---------- Data provided ----------
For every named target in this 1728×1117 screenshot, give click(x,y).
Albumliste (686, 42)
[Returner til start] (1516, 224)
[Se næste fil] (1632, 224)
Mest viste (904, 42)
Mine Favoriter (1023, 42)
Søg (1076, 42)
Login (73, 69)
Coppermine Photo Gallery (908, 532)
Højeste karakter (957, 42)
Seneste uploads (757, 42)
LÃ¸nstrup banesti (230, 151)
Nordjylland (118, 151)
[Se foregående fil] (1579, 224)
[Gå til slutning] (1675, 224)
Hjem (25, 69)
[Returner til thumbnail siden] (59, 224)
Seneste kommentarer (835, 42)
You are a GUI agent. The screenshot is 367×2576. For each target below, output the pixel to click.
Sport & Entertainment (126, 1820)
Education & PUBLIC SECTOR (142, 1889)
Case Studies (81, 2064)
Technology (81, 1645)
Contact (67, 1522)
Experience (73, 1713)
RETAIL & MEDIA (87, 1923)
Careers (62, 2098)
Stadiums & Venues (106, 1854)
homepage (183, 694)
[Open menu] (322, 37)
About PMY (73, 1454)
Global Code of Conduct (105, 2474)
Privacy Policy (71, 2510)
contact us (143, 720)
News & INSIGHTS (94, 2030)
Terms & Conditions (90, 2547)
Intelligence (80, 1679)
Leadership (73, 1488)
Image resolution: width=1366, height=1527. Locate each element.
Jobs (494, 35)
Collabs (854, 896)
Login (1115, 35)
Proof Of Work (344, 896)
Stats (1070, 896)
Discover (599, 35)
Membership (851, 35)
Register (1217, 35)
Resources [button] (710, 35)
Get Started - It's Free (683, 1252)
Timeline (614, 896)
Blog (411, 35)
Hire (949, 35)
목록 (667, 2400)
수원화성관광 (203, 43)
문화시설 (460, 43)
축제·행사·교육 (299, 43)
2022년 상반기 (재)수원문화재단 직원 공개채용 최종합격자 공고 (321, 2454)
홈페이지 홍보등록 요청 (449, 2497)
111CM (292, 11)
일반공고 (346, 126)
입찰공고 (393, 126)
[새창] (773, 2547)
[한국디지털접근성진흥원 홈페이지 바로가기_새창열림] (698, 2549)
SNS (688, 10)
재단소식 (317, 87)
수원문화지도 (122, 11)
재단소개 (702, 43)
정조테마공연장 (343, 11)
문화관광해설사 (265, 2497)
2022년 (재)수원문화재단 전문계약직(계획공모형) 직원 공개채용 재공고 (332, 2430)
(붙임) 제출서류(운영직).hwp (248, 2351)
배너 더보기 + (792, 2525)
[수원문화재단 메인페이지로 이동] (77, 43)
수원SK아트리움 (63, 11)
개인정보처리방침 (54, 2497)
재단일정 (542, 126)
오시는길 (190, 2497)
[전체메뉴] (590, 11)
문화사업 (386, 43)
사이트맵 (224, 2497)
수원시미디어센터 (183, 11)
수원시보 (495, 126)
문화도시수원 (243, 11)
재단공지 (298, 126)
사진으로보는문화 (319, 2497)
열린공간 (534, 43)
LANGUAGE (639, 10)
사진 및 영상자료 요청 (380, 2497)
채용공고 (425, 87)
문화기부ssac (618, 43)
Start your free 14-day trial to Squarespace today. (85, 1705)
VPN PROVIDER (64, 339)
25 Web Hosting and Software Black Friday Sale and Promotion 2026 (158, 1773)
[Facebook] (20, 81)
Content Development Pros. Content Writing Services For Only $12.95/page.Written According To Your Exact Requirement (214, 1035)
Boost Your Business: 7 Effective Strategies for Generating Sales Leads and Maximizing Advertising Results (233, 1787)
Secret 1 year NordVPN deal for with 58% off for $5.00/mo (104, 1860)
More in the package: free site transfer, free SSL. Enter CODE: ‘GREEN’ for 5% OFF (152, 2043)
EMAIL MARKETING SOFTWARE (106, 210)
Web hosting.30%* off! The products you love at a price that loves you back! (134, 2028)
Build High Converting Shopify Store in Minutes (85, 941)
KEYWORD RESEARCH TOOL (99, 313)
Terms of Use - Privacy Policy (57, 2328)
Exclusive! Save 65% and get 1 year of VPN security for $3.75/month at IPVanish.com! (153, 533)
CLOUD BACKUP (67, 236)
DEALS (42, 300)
----------
§ **Problem details**
Copy out the material, keeping every line exactly as it is.

§ **Task answer**
For every named target in this 1728×1117 screenshot, give click(x,y).
Albumliste (686, 42)
[Returner til start] (1516, 224)
[Se næste fil] (1632, 224)
Mest viste (904, 42)
Mine Favoriter (1023, 42)
Søg (1076, 42)
Login (73, 69)
Coppermine Photo Gallery (908, 532)
Højeste karakter (957, 42)
Seneste uploads (757, 42)
LÃ¸nstrup banesti (230, 151)
Nordjylland (118, 151)
[Se foregående fil] (1579, 224)
[Gå til slutning] (1675, 224)
Hjem (25, 69)
[Returner til thumbnail siden] (59, 224)
Seneste kommentarer (835, 42)
You are a GUI agent. The screenshot is 367×2576. For each target below, output the pixel to click.
Sport & Entertainment (126, 1820)
Education & PUBLIC SECTOR (142, 1889)
Case Studies (81, 2064)
Technology (81, 1645)
Contact (67, 1522)
Experience (73, 1713)
RETAIL & MEDIA (87, 1923)
Careers (62, 2098)
Stadiums & Venues (106, 1854)
homepage (183, 694)
[Open menu] (322, 37)
About PMY (73, 1454)
Global Code of Conduct (105, 2474)
Privacy Policy (71, 2510)
contact us (143, 720)
News & INSIGHTS (94, 2030)
Terms & Conditions (90, 2547)
Intelligence (80, 1679)
Leadership (73, 1488)
Image resolution: width=1366, height=1527. Locate each element.
Jobs (494, 35)
Collabs (854, 896)
Login (1115, 35)
Proof Of Work (344, 896)
Stats (1070, 896)
Discover (599, 35)
Membership (851, 35)
Register (1217, 35)
Resources [button] (710, 35)
Get Started - It's Free (683, 1252)
Timeline (614, 896)
Blog (411, 35)
Hire (949, 35)
목록 (667, 2400)
수원화성관광 (203, 43)
문화시설 (460, 43)
축제·행사·교육 (299, 43)
2022년 상반기 (재)수원문화재단 직원 공개채용 최종합격자 공고 (321, 2454)
홈페이지 홍보등록 요청 (449, 2497)
111CM (292, 11)
일반공고 (346, 126)
입찰공고 (393, 126)
[새창] (773, 2547)
[한국디지털접근성진흥원 홈페이지 바로가기_새창열림] (698, 2549)
SNS (688, 10)
재단소식 (317, 87)
수원문화지도 (122, 11)
재단소개 (702, 43)
정조테마공연장 (343, 11)
문화관광해설사 (265, 2497)
2022년 (재)수원문화재단 전문계약직(계획공모형) 직원 공개채용 재공고 (332, 2430)
(붙임) 제출서류(운영직).hwp (248, 2351)
배너 더보기 + (792, 2525)
[수원문화재단 메인페이지로 이동] (77, 43)
수원SK아트리움 (63, 11)
개인정보처리방침 (54, 2497)
재단일정 (542, 126)
오시는길 (190, 2497)
[전체메뉴] (590, 11)
문화사업 (386, 43)
사이트맵 (224, 2497)
수원시미디어센터 (183, 11)
수원시보 (495, 126)
문화도시수원 (243, 11)
재단공지 (298, 126)
사진으로보는문화 (319, 2497)
열린공간 (534, 43)
LANGUAGE (639, 10)
사진 및 영상자료 요청 (380, 2497)
채용공고 (425, 87)
문화기부ssac (618, 43)
Start your free 14-day trial to Squarespace today. (85, 1705)
VPN PROVIDER (64, 339)
25 Web Hosting and Software Black Friday Sale and Promotion 2026 (158, 1773)
[Facebook] (20, 81)
Content Development Pros. Content Writing Services For Only $12.95/page.Written According To Your Exact Requirement (214, 1035)
Boost Your Business: 7 Effective Strategies for Generating Sales Leads and Maximizing Advertising Results (233, 1787)
Secret 1 year NordVPN deal for with 58% off for $5.00/mo (104, 1860)
More in the package: free site transfer, free SSL. Enter CODE: ‘GREEN’ for 5% OFF (152, 2043)
EMAIL MARKETING SOFTWARE (106, 210)
Web hosting.30%* off! The products you love at a price that loves you back! (134, 2028)
Build High Converting Shopify Store in Minutes (85, 941)
KEYWORD RESEARCH TOOL (99, 313)
Terms of Use - Privacy Policy (57, 2328)
Exclusive! Save 65% and get 1 year of VPN security for $3.75/month at IPVanish.com! (153, 533)
CLOUD BACKUP (67, 236)
DEALS (42, 300)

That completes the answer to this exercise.